SEATTLE — After your child celebrates their graduation from school, a new stage of their life begins. Insurance, bank accounts, credit and other financial realities sets in. 

Having conversations about how to save money, what needs to be paid for and what they can do to start off financial independence on the right foot can sometimes be hard to navigate but necessary.

"They may be faced with choices they've always relied on you for a little bit of help with," Certified Financial Planner Dana Twight of Twight Financial said. "It can also be a new opportunity for peer pressure."

She suggested sitting down with your graduate to help them develop a budget. It does not need to be complex, but she said that writing it down can help your child remember it.

She also cautioned parents to discuss how a credit card or loan money should be used. 

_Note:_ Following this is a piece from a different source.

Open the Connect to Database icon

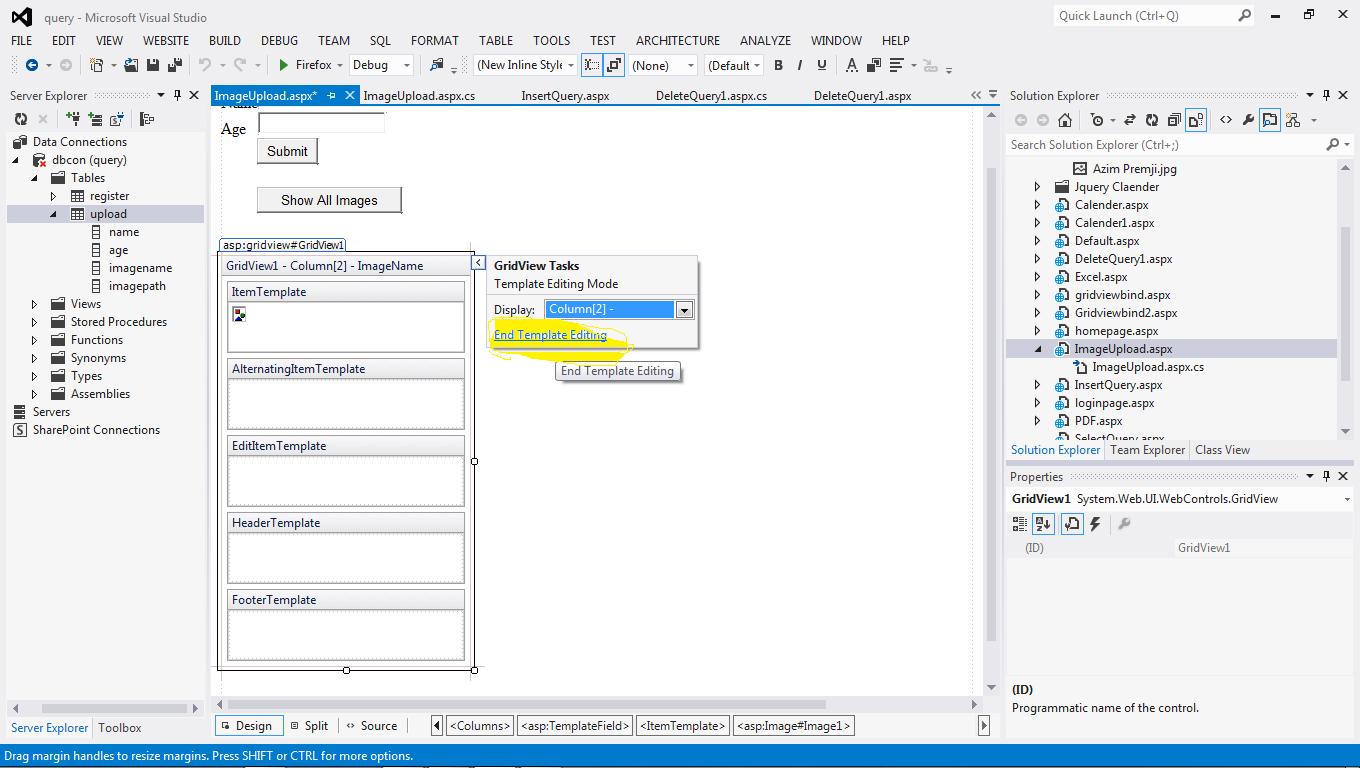pyautogui.click(x=72, y=119)
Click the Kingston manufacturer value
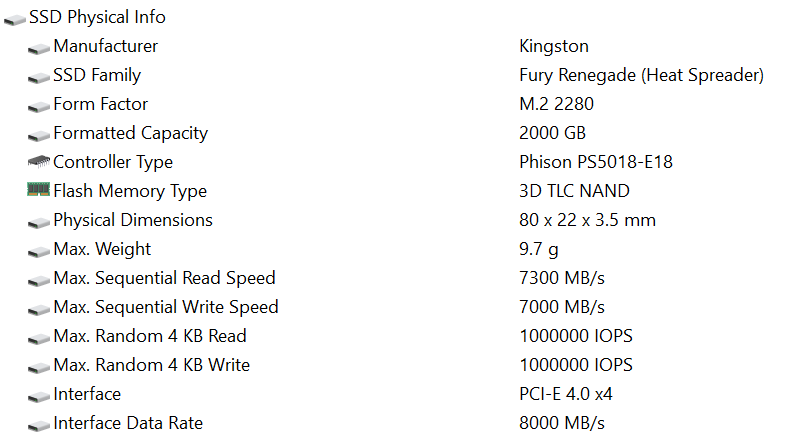The height and width of the screenshot is (445, 790). [554, 46]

"Beer and pizza is expensive," Twight said. "Beverages and pizza that you're paying off from three years ago is even more expensive."

Twight said that one of the first things parents and their young graduates should do when considering a credit card is to look at the child's credit score. She suggested using annualcreditreport.com, which is the only site authorized by the government and is operated by Equifax, Experian and TransUnion.

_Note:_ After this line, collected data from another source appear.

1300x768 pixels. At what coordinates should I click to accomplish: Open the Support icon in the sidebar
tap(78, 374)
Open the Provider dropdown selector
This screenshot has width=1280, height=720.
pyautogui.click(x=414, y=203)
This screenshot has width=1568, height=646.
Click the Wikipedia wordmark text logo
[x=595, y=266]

Although the younger generation may have different beliefs about data privacy than their parents, it is still an important conversation to have. Parents should still talk to their children about what data privacy means to them, especially if they are a co-signer on any financial accounts, Twight explained. 

Twight also advised young people to begin thinking about retirement, insurance and savings emergencies. 

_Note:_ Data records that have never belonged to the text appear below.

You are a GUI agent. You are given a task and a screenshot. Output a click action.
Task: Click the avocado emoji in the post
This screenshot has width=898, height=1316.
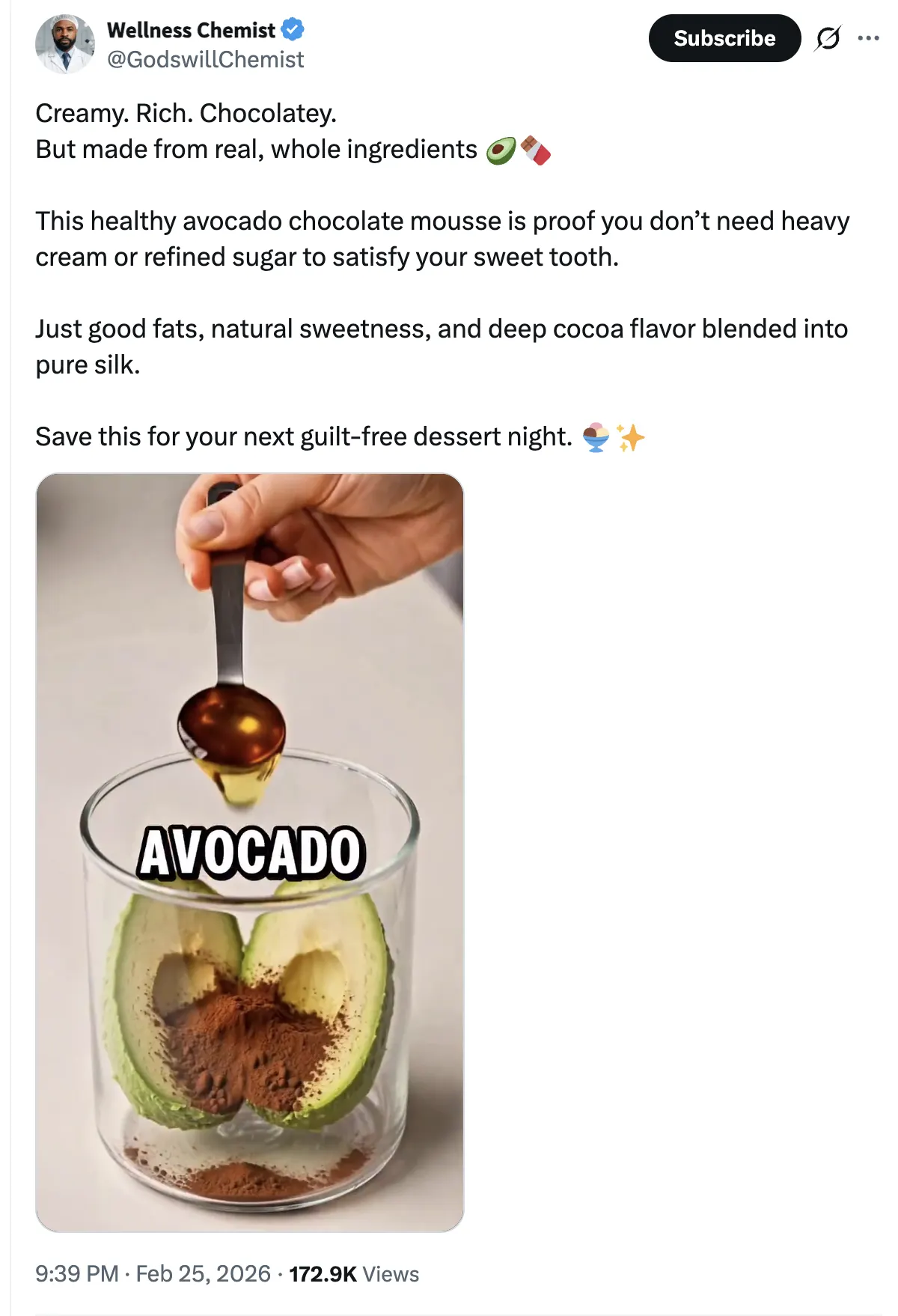[501, 150]
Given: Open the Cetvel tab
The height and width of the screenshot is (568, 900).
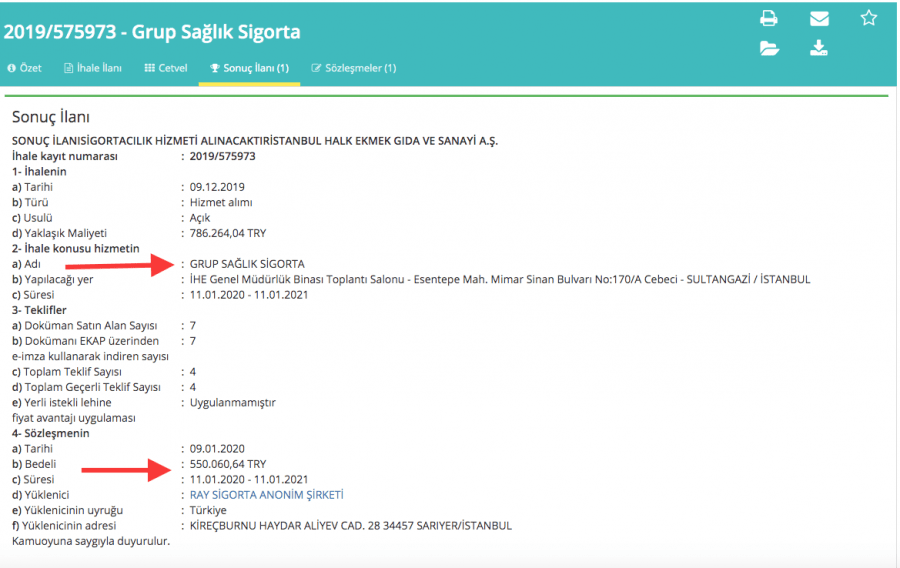Looking at the screenshot, I should (x=166, y=68).
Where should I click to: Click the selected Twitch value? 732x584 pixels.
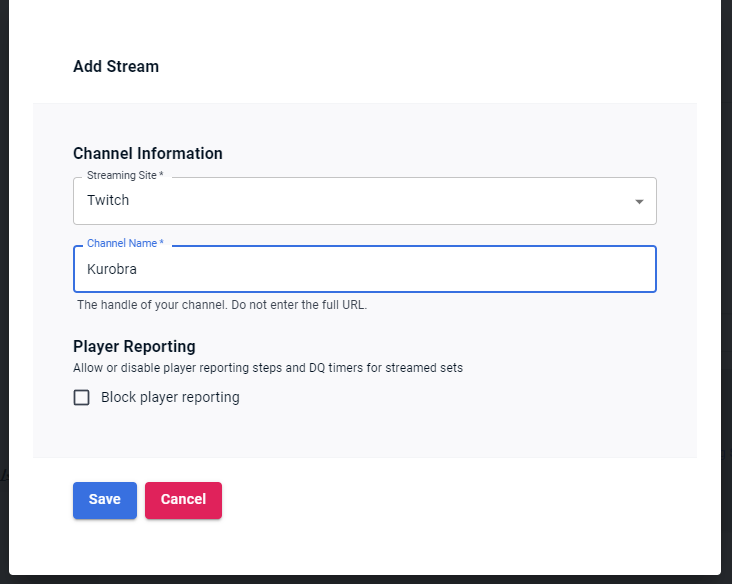tap(108, 200)
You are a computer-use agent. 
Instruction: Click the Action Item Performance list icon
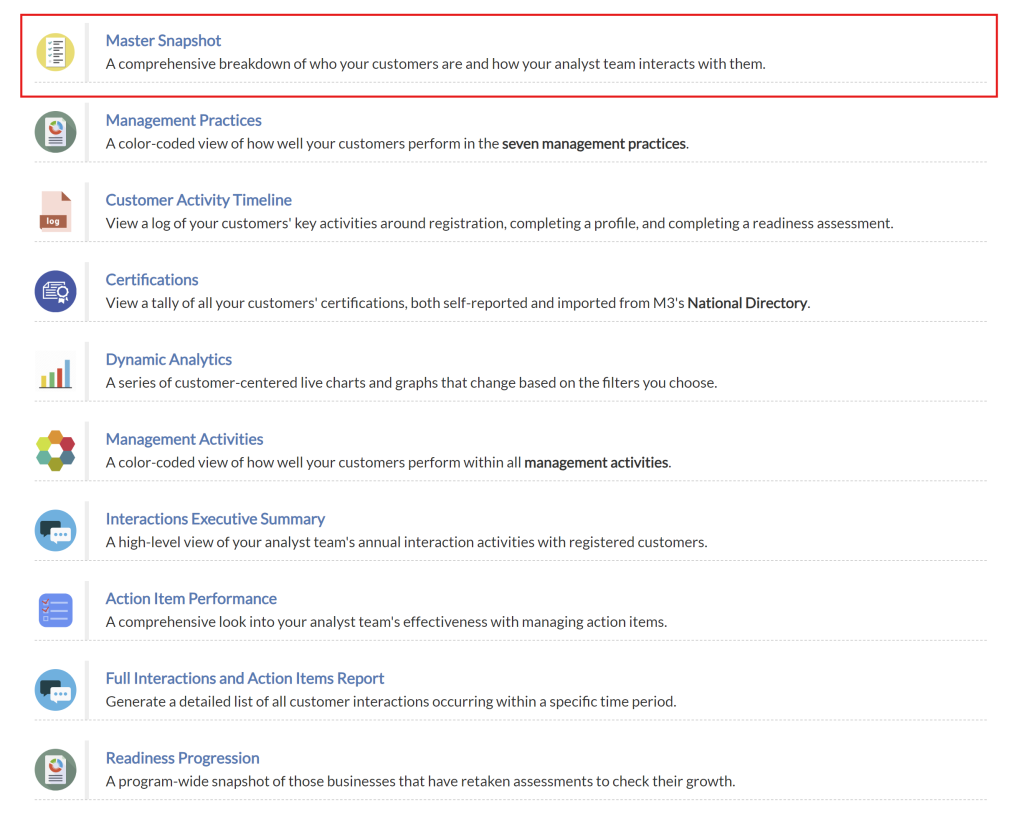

"Everyone should have an emergency fund. I always suggest the cost of a set of tires," she said. The emergency fund could be a different amount though, depending on one's lifestyle and income. 

She encouraged young people to start thinking about retirement too, even though it may seem far away, by opening a Roth IRA savings account. They should also consider what kind of insurance they may need, like health, car or renters insurance depending on their situation. 

As your child enters the next phase of their life, careful financial planning while they're young can help them thrive.